2. Dieu du Ciel!, Quebec
Founded as a Montreal brewpub in 1998 by Jean-François Gravel and Stephane Ostiguy, Dieu du Ciel expanded to a production brewery in Saint-Jérôme, north of Montreal, in 2007. Péché Mortel (Mortal Sin, an imperial coffee stout at 9.5% ABV) has been rated among the top stouts in the world consistently since the early 2010s. Aphrodisiaque (a cocoa and vanilla stout), Route des Épices (a rye pepper ale), and the Rosée d'Hibiscus (a hibiscus wheat ale) show the range. Dieu du Ciel has won more medals at the Canadian Brewing Awards than almost any other Quebec brewery and the Montreal brewpub on Laurier Avenue is one of the city's essential beer destinations.
3. Steam Whistle Brewing, Toronto
Founded at the John Street Roundhouse in Toronto in 1998, Steam Whistle produces a single beer: the Pilsner. The decision to brew only one style — made by founders Greg Taylor, Cam Heaps, and Greg Cromwell after leaving Upper Canada Brewing — is the brewery's defining commercial and philosophical statement. The Pilsner is a clean, malt-forward lager in the Central European tradition, produced in large-format green bottles with retro branding. The brewery's location in the heritage CN Rail roundhouse adjacent to the Rogers Centre has made it both an industrial heritage site and a downtown Toronto landmark. Tours are popular and the venue hosts events that have given it a cultural profile beyond beer.
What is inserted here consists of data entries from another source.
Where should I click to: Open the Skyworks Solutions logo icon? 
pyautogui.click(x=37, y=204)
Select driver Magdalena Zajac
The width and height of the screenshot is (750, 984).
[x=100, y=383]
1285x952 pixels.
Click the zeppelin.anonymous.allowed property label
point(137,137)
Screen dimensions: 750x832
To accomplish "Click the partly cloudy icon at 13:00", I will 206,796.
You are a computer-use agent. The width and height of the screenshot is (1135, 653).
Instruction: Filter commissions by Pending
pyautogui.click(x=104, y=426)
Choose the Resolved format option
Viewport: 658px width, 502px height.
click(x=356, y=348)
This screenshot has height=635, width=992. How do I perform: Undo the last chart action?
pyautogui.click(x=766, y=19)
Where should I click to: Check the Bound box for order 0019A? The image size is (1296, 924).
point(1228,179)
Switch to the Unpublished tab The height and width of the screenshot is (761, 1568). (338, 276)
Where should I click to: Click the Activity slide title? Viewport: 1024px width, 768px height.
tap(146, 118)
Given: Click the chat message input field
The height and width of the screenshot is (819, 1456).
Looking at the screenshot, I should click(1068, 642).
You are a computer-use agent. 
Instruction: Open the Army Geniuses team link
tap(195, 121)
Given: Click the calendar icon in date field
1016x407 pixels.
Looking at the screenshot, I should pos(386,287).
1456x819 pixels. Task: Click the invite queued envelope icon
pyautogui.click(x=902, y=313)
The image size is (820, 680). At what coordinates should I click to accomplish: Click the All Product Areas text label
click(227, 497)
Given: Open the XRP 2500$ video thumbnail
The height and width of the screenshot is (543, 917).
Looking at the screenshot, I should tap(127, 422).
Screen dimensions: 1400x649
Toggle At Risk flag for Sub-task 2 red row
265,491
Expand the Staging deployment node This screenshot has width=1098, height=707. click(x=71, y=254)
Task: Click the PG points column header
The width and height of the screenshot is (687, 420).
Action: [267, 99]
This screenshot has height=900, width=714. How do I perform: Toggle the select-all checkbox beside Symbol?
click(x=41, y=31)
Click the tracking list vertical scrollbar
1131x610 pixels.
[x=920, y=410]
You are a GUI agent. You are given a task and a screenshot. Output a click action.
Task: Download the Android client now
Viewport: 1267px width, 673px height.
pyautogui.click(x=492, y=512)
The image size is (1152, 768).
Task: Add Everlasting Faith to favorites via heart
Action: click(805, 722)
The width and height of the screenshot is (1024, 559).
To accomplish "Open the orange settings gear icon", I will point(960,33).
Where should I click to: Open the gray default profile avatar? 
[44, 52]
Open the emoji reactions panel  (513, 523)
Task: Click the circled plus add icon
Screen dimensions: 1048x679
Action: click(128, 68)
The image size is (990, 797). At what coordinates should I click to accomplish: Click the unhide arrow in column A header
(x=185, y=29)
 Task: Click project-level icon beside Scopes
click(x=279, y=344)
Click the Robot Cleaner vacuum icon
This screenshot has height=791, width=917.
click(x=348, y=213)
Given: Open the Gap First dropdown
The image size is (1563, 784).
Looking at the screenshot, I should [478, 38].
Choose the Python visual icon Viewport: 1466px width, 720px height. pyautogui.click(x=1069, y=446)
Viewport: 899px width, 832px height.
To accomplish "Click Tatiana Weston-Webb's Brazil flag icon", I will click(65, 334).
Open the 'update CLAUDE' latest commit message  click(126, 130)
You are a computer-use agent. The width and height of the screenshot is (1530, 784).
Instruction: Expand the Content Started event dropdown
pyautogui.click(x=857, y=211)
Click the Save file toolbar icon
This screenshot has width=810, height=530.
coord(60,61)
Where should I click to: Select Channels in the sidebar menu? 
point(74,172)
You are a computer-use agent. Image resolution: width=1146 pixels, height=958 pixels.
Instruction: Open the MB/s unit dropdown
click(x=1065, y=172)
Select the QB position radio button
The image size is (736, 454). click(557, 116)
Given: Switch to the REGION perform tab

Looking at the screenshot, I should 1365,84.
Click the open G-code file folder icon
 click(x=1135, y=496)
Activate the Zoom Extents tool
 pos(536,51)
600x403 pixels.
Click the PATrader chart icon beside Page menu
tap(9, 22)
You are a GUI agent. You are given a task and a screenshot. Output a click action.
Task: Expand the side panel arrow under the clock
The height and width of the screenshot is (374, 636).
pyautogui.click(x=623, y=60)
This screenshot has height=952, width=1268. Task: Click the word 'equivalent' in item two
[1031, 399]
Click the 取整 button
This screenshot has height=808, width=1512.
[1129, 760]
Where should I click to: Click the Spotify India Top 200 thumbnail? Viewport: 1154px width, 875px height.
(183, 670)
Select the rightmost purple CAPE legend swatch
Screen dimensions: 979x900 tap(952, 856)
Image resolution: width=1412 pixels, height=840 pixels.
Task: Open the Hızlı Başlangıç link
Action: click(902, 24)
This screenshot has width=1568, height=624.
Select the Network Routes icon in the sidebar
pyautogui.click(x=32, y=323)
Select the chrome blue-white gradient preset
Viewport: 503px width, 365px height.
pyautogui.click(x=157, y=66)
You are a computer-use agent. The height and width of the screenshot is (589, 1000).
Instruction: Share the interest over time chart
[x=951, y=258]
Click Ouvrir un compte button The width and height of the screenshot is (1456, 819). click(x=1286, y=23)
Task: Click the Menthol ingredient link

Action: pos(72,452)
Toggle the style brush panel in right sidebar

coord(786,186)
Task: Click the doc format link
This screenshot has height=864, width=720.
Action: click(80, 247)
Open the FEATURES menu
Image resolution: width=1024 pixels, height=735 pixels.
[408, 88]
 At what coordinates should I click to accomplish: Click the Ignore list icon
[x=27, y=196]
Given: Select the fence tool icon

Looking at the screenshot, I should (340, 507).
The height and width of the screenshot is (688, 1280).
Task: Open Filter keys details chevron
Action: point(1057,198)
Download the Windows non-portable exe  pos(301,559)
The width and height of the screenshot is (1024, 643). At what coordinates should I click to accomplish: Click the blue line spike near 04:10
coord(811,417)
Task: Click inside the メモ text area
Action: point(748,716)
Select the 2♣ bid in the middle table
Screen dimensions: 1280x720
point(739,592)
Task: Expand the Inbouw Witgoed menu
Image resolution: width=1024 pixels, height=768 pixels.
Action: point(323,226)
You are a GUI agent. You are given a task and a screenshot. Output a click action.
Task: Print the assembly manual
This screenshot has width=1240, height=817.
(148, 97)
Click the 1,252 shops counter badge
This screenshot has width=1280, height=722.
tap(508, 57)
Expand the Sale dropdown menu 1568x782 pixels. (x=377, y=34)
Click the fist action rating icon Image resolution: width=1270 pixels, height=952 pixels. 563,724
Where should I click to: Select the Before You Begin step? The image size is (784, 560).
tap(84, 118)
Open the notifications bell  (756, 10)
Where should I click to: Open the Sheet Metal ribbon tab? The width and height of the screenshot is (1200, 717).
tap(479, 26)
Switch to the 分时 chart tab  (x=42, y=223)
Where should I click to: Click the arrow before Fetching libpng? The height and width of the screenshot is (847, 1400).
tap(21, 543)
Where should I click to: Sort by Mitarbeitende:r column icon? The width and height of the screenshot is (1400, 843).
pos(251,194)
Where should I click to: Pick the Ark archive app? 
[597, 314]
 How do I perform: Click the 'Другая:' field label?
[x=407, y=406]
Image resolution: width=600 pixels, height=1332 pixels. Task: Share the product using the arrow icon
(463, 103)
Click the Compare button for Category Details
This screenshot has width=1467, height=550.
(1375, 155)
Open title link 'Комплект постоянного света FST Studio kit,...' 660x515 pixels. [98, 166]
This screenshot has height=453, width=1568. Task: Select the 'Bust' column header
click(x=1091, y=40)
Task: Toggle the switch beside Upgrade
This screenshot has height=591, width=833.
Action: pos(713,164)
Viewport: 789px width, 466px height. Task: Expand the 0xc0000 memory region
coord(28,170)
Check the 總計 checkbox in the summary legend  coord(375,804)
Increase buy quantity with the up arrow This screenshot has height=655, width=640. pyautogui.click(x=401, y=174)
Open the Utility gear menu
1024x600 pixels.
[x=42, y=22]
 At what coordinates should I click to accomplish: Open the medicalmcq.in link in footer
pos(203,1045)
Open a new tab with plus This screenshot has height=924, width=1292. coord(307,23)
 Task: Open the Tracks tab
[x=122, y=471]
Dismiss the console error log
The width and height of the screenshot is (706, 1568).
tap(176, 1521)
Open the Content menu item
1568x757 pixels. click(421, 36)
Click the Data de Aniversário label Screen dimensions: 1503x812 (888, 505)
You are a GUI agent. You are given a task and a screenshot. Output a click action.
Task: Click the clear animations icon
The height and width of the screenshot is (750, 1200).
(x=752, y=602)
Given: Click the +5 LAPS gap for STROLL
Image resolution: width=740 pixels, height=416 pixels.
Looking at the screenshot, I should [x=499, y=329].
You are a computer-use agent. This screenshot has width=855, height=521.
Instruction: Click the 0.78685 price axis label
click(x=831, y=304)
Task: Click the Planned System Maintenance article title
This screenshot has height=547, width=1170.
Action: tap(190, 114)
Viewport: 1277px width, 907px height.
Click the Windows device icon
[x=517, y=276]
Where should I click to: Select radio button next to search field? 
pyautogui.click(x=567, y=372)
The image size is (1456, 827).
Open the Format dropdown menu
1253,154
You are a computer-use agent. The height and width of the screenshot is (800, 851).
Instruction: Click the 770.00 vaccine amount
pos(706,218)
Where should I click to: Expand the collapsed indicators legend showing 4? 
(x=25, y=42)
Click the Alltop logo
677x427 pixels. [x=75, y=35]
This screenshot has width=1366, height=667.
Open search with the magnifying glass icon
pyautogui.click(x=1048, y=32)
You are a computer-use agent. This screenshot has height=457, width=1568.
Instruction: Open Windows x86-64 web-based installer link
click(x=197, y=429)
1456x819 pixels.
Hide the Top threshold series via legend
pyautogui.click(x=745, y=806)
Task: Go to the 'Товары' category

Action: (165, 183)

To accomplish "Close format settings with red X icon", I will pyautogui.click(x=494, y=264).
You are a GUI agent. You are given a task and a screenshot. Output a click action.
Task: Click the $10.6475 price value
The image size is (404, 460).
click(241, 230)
4. Mill Street Brewery, Toronto
Founded in Toronto's Distillery District in 2002, Mill Street built its reputation on the Organic Lager (a certified organic pilsner) and the Coffee Porter. The Distillery District brewery and pub remains one of Toronto's best-visited brewery taprooms. Mill Street was acquired by AB InBev in 2015, which removed it from CAMRA Canada's definition of craft, but the production quality of the core range has been maintained. The Tank House Ale (a 4.9% ABV amber ale) is a reliable, widely distributed Ontario beer. The original Distillery District site is the more interesting of its locations, embedded in the Victorian industrial heritage of the former Gooderham and Worts distillery complex.
5. Driftwood Brewery, British Columbia
Founded in Victoria, British Columbia, in 2008, Driftwood built its reputation on a combination of consistent West Coast ales and a seriously executed barrel programme. Fat Tug IPA (7.0% ABV, a West Coast IPA with Centennial, Citra, and Simcoe) is one of the most recognised British Columbia craft beers. The White Bark Witbier, Bird of Prey Imperial Pale Ale, and the Sartori Harvest IPA (a fresh-hop release using hops picked within twenty-four hours in the BC Interior) have all been significant. Driftwood is now distributed across British Columbia and is a regular sight in BC Liquor stores.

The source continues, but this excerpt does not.